Не жалко, а? Я смотрел на безбрежное море крыш. Миля за милей улицы, лавки жареной рыбы, церковные шпили, киношки, затиснутые в переулках книжные лавки, фабрики, муравейники квартир, ларьки с улитками, молочные, электростанции – без конца и без края. Целый мир! И какой покой! Просто заветные леса без хищников. Из пушек не палят, гранаты не бросают, никто никого даже резиновой дубинкой не молотит. Подумать только, во всей Англии сейчас ни одного окна, откуда целится винтовка.

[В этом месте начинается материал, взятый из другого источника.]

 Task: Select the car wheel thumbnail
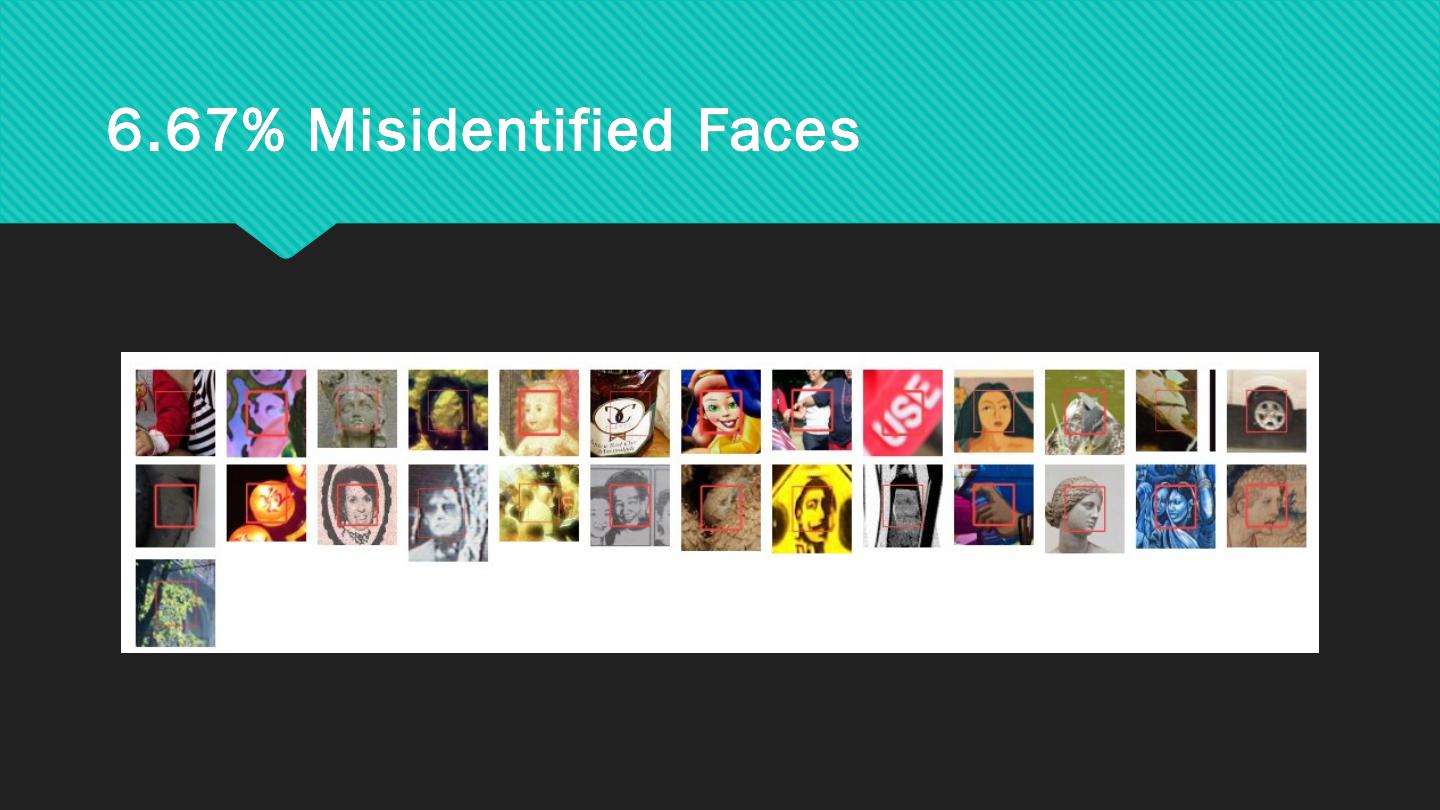pyautogui.click(x=1266, y=411)
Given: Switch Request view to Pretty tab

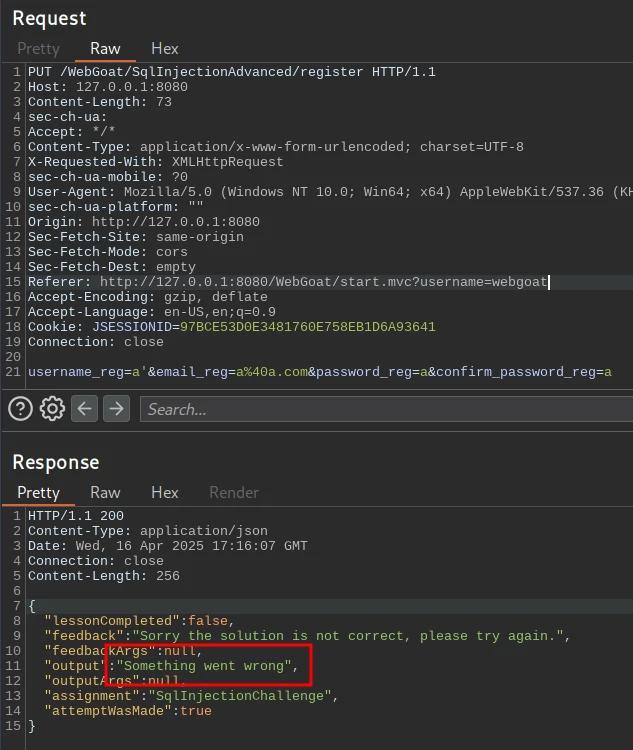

Но через пять годков? Через два года? Через год?

4

Закинув бумаги в контору, я двинул дальше. Уорнер из дешевых дантистов по-американски, приемная его (он любит говорить – «мой кабинет») в скопище офисов, между фотографом и оптовым торговцем резиной. Прибыл я раньше назначенного часа, как раз образовалось время заправиться, и почему-то стукнуло мне потащиться в молочный бар. Вообще-то я по таким барам не ходок. Нас, братию «от-пяти-до-десяти-в-неделю», не очень в этих новомодных кафе привечают. Если приспичило вдруг спустить шиллинг на жратву, тебя в каком-нибудь «Лайонз», «Экспресс дэри», «Эй-би-си»[116] или любом подобном, до смерти тоскливом заведении обслужат у буфетной стойки, кинут небрежно пинту горького и ломоть пирога, который еще холоднее пива. Знаю я все это, но вот пошел. Снаружи молочного бара орали мальчишки с пачками свежих газет.